To give you an idea. Ender's Game is more of a bildungsroman and basically sets the other two series up or it can be read on its own. The Shadow series is what would happen in WW3 if nuclear weapons were useless and is essentially a giant game of RISK (that is one of the best board games around) except with a bit of politics thrown. It is a great read for people that love playing strategy games.
The other series focuses on morals and alternate physics theories and is also a brilliant series. All of those books are among my favorite science fiction novel that I have ever read.
wait theres more to the series? AWESOME ill try to get enders shadow at borders sometime. Also theres a really good book series called Penndragon its a long series (10 books) but its a great story with colorful characters
 
I'm a big fan of Alamut by Bartol(?). Similar to Lord of the Rings but without the bore. Michael Crighton has some good ones: Sphere, Congo, Jurassic Park, Next. However, most of his other stuff is boring. A book I've enjoyed particularly is Rumo and His Miraculous Adventures (really cheesy but a good read). And, of course, there is Edward Bellamy's Looking Backward and what's-his-name's 1984, two strikingly different views on the course of history and where it is leading us (the first is a little boring at times).

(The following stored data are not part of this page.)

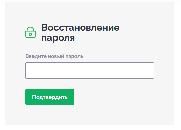
Task: Click the shackle of the padlock icon
Action: click(x=30, y=29)
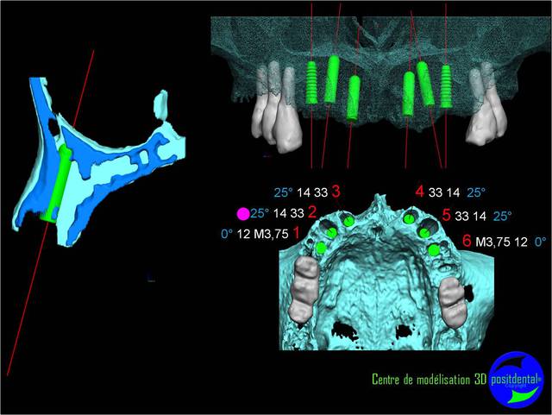552x415 pixels.
Task: Select red implant number 4 label
Action: (420, 192)
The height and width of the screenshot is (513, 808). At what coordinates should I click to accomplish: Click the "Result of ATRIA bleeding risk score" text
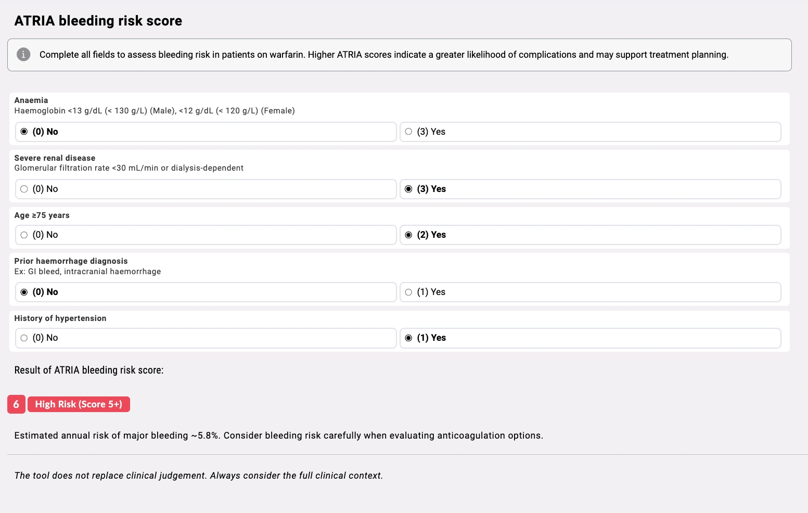(89, 370)
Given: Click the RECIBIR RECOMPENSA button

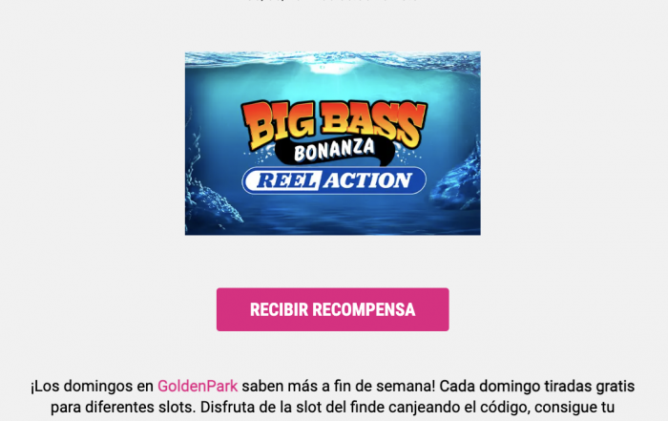Looking at the screenshot, I should [332, 309].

But the best book ever is: East of Eden by John Steinbeck. Easily. I had to read the book for class (4 books by any one author in a school year), but the library didn't have it forever. The day of the test, it came in, but of course it was too late. Still, I read the book, starting at 4:00 in the afternoon, when I got home from school. After all, I would have to write an essay on the book the next week. 11 hours later, I finished, skipping food, water, and a shower to finish easily the best book I have ever read. I didn't notice time moving by. It was that good. But then again, I'm kind of a girly man...Still, most stuff by Steinbeck is short and entertaining. Just don't read the Grapes of Wrath. It is one of the most boring, repetitive, and just plain dull books ever considered a classic. Of Mice and Men, Cannery Row, Tortilla Flat, and East of Eden (off the top of my head) are much better books and so much less boring.
 
I haven't read Fight Club, but I can't understand how that story would work as a book now that I've seen the movie. So much of it seems to be visual cues and such.
the book is not necessarily "better", but i would say the movie is equal to it.

and the ending of the book completely trumps the ending of the movie.

definitely read the book.
 
wait theres more to the series? AWESOME ill try to get enders shadow at borders sometime. Also theres a really good book series called Penndragon its a long series (10 books) but its a great story with colorful characters
There are 10 books.

- Ender's Game
- Speaker for the Dead
- Xenocide
- Children of the Mind
- Ender in Exile (set between Game and Speaker)

- Ender's Shadow
- Shadow of the Hegemon
- Shadow Puppets
- Shadow of the Giant

- Meetings in the Enderverse (A collection of short stories including the novella for the original Ender's Game; it includes pieces like the first meeting of Jane and Ender, etc.)

Chronologically, the books go:

Game/Shadow, Ender in Exile (can go before or after the Shadow series), Shadow series, Ender series.
 
I love books :D I need to go to the library this friday to get some you guys recommened.